Regardless of when his land patent was granted, Lincoln built his place of business, his saw mill, and abode, near the eastern boundary of his land, along the Rouge River. His actual abode and saw mill was always outside the city limits. William Starkweathers home however, was at the very center of town, on the South West corner of Main and Ann Arbor (Ann Arbor, MI Moving Reviews) Trail, at the exact site where Panera bread is today. Therefore, since Starkweather's home was always within city Limits, and since Lincoln's home and place of business, his saw mill, which was built along the Rouge River, were always outside the city limits of Plymouth, William, who brought his entire family with him and built a lean to at the Panera site as the first home, was the first settler within city limits.

In 1830, William purchased an 80 acre parcel of land on Plymouth (Get Relocation Estimate for Plymouth, MI) Road, outside of the present Plymouth (Get Movers Cost for Plymouth, MI) city limits, where the Unisys plant now stands. William and Keziah then sold their land in downtown Plymouth (Get Moves Estimate for Plymouth, MI) and in 1831 purchased an 80 acre parcel of land in what was then called "North Village" (now called "The Historic Old Village") from John Norris Jr, whom originally purchased the tract from the federal Government. Four years later, William sold this same tract of land in Old Village to his brother Erastus at over a 400 percent profit. Two years later, Erastus sold it back to his brother William at a profit.

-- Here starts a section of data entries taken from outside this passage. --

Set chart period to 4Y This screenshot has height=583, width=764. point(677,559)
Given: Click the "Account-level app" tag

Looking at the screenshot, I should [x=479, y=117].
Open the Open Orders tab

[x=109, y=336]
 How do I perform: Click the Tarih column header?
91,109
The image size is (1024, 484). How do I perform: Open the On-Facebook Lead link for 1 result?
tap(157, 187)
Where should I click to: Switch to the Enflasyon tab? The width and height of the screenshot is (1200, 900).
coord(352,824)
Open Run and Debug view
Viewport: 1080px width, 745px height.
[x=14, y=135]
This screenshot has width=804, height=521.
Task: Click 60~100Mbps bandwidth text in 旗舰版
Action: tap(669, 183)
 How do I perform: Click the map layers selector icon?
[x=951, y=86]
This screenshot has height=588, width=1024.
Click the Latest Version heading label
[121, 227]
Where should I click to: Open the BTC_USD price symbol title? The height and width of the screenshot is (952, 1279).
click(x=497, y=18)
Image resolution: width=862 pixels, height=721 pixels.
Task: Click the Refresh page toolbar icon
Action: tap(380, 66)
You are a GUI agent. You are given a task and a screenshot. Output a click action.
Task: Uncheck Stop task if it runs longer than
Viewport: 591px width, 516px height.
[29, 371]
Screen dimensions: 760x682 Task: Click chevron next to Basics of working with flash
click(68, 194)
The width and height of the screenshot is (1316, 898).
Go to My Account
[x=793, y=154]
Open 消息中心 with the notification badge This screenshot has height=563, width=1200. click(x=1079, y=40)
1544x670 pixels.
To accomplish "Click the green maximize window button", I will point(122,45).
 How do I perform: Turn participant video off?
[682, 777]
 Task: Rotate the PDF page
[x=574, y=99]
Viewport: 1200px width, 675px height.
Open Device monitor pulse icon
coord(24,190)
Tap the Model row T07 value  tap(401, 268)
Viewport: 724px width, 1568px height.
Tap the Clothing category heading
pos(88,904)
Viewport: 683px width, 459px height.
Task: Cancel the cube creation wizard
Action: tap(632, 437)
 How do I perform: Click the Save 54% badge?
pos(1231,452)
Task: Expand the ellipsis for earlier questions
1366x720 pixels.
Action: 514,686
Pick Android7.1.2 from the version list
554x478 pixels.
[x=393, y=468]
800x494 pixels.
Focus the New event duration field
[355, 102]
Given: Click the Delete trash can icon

In 1831, William then purchased an 80 acre parcel of land which is now bordered by Joy Road, Baywood, Ann Arbor (Ann Arbor, Michigan Movers) Road and Sheldon Roads. That same year he purchased an 80 acre parcel of Land in Nankin Township, in the area which is present day Westland, in the approximate area of just north of the Warren and Hix Roads intersection bordered by the east side of Hix. He also jointly with David Rider purchased an 80 acre tract of Land in Livonia, on Plymouth Road, the land of which is now occupied by the Ford Motor Company Livonia Transmission Plant. In 1844, William died. Two years later his wife Keziah died. The land in Old Village was then passed to William's son, George A Starkweather.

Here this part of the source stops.